Miliband concluded by asking the government to remove the controversial parts of the act and stated that the Labour party would oppose the deal.

With an 80-seat majority, Johnson might well prove able to pass the bill through the House of Commons despite likely dissent within his own ranks as well as from the opposition.

Read more:  Germany: Britain will suffer most if post-Brexit talks fail

The controversial intention to break the agreement has caused uproar among parts of the Conservative Party with Tory MP Rehman Chishti stepping down in an act of protest on Monday as the prime minister's special envoy on freedom of religion.

Geoffrey Cox, who was Johnson's top legal adviser when he negotiated the current Brexit agreement in 2019 and a strong supporter of Brexit, said he could not vote in favor of the bill in the House of Commons on Monday.

"The breaking of the law ultimately leads to very long-term and permanent damage to this country's reputation," he said.

Sajid Javid, Conservative MP and the previous Chancellor of the Exchequer (finance minister, in other words), came out against the bill, saying in a tweet that he could not see why it would be necessary to break international law in the instance of the Internal Market Bill.
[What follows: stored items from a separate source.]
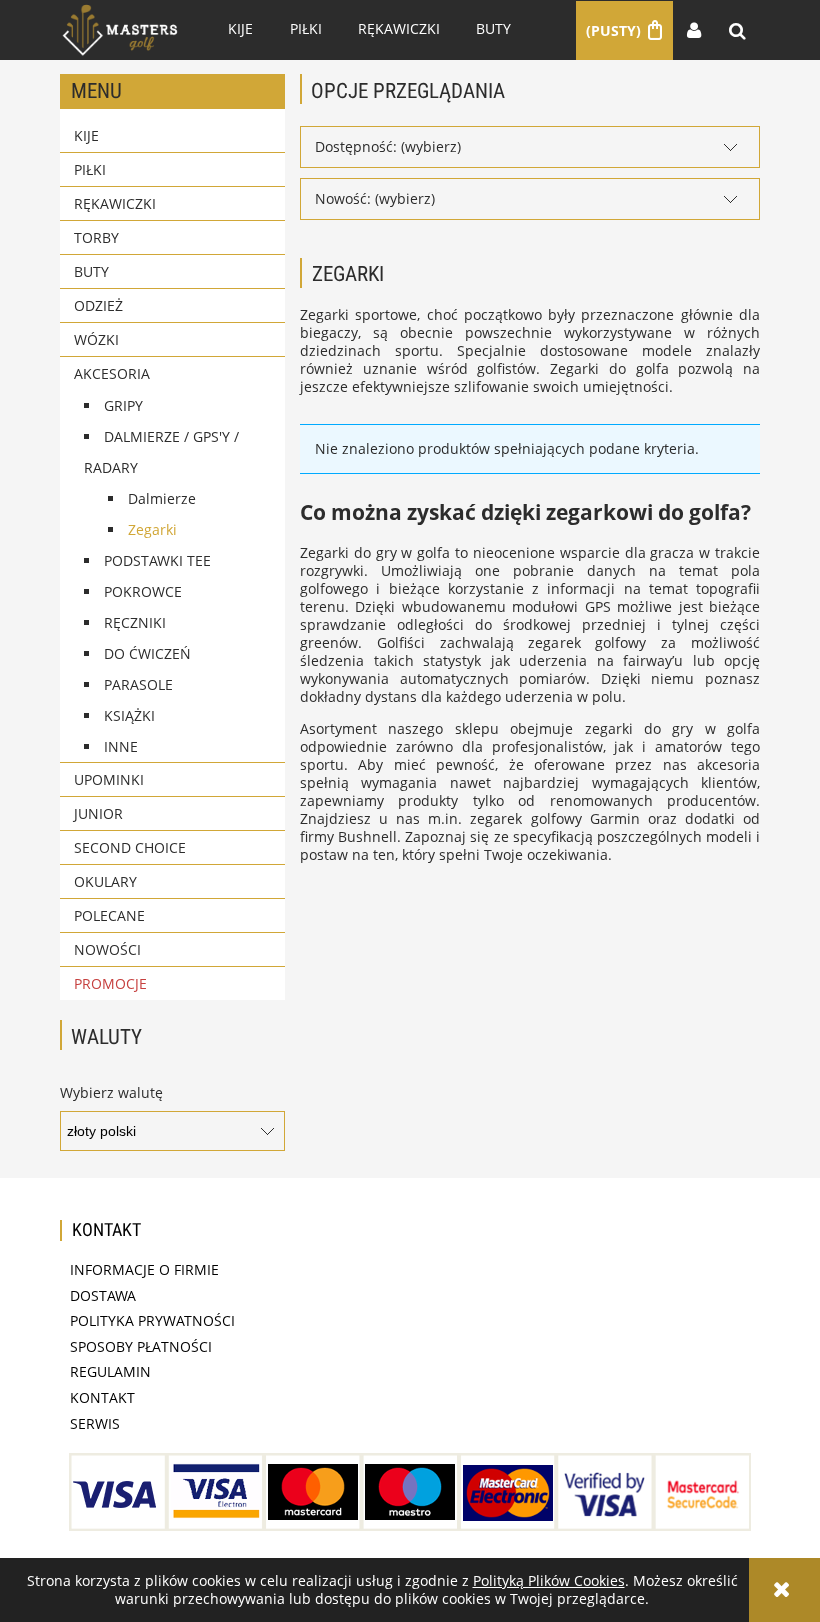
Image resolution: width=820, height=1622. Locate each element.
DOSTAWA (103, 1295)
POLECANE (109, 915)
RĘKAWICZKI (115, 203)
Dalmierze (162, 498)
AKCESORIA (112, 373)
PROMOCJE (110, 983)
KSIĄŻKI (129, 715)
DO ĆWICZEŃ (147, 653)
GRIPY (123, 405)
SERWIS (95, 1423)
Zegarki (152, 529)
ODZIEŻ (98, 305)
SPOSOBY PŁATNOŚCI (141, 1346)
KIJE (86, 135)
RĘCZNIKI (135, 622)
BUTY (91, 271)
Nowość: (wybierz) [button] (375, 198)
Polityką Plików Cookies (549, 1580)
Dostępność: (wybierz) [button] (388, 146)
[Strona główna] (120, 30)
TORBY (96, 237)
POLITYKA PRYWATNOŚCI (152, 1320)
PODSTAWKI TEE (157, 560)
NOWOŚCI (107, 949)
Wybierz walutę (111, 1093)
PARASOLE (138, 684)
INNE (121, 746)
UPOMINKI (109, 779)
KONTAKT (102, 1397)
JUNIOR (98, 813)
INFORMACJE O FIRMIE (144, 1269)
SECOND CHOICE (130, 847)
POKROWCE (143, 591)
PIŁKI (90, 169)
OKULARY (105, 881)
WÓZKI (96, 339)
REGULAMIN (110, 1371)
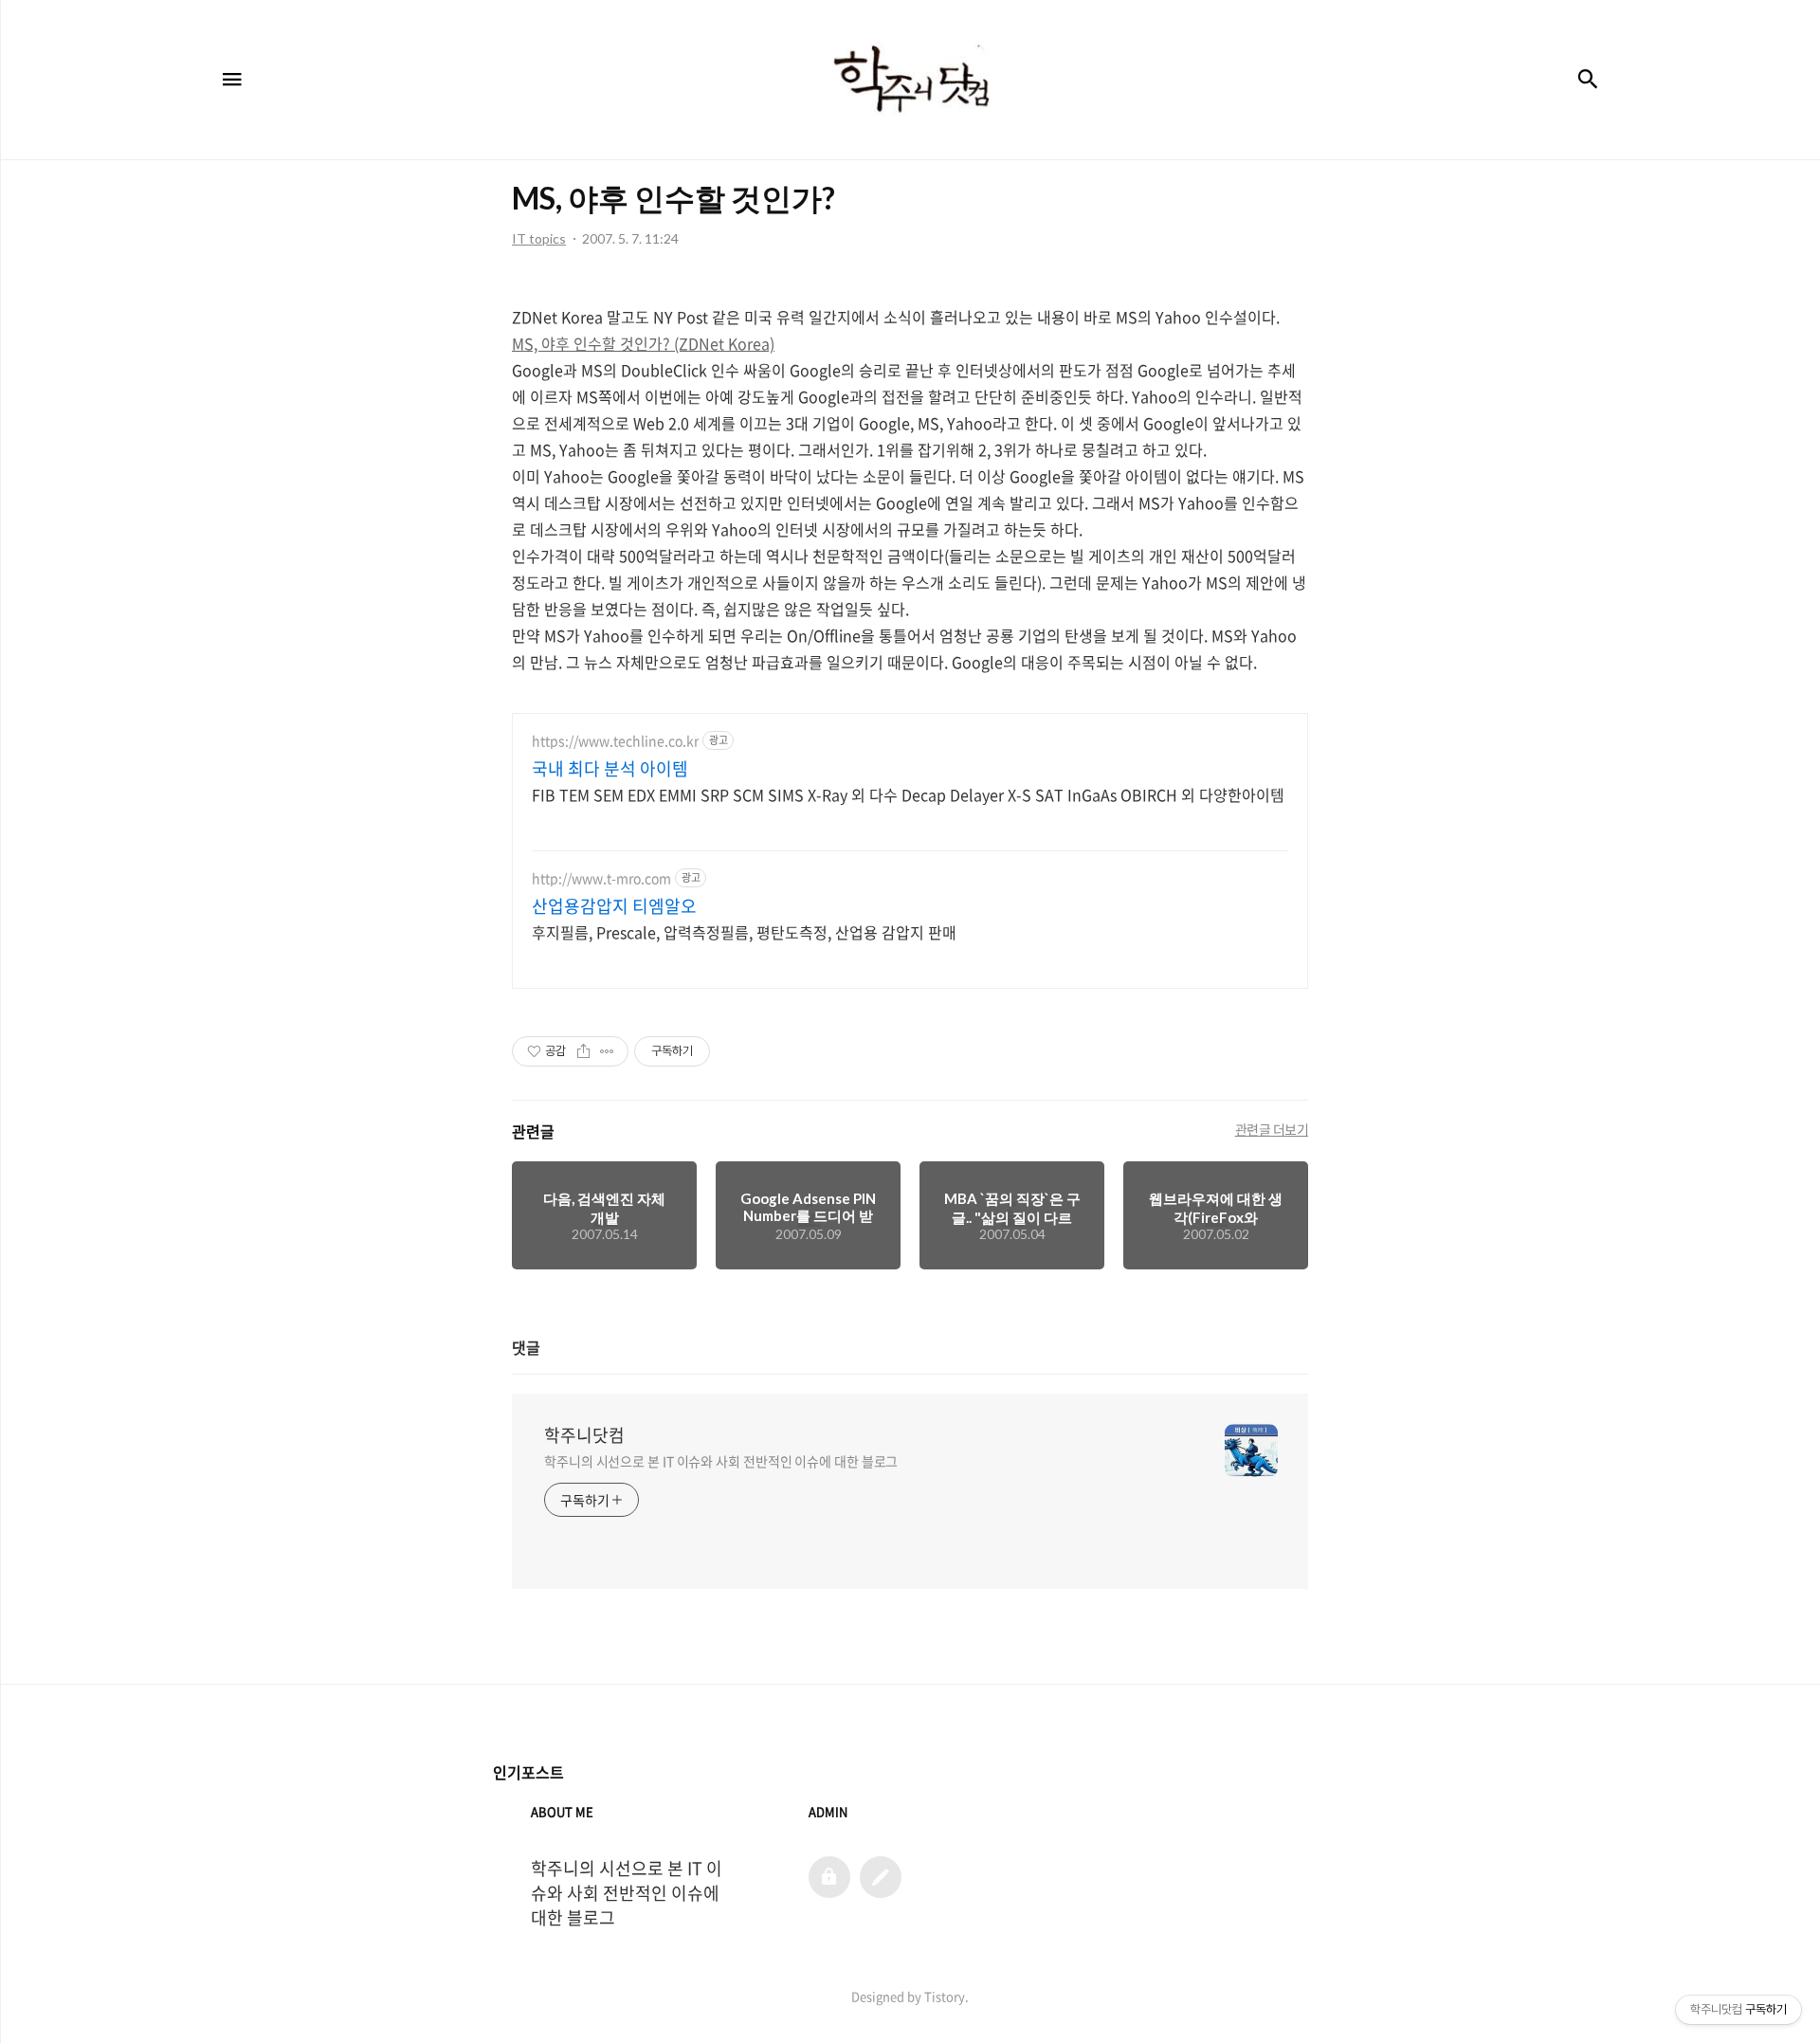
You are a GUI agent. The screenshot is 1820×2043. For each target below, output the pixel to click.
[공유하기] (583, 1051)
Sammy Wilson, an MP from the Democratic Union Party from Northern Ireland, defended the prime minister's proposal from claims that it would lead to violence in Northern Ireland saying that he could not see a connection between regulations on taxes and tariffs, and peace in the region.

He went on to attack the EU's approach to the withdrawal agreement, claiming that "there has been no good faith and no best endeavor from the EU and these negotiations."

Trade deal still under negotiation

The UK and the EU remain in negotiations about a future trade deal with both sides saying that such a deal must be agreed on by October in order to be passed into law before December 31 when EU trade regulations with the UK will end.

If no deal is reached then both sides would likely impose trade tariffs from the beginning of 2021. Roughly half of the UK's trade is done with the European bloc.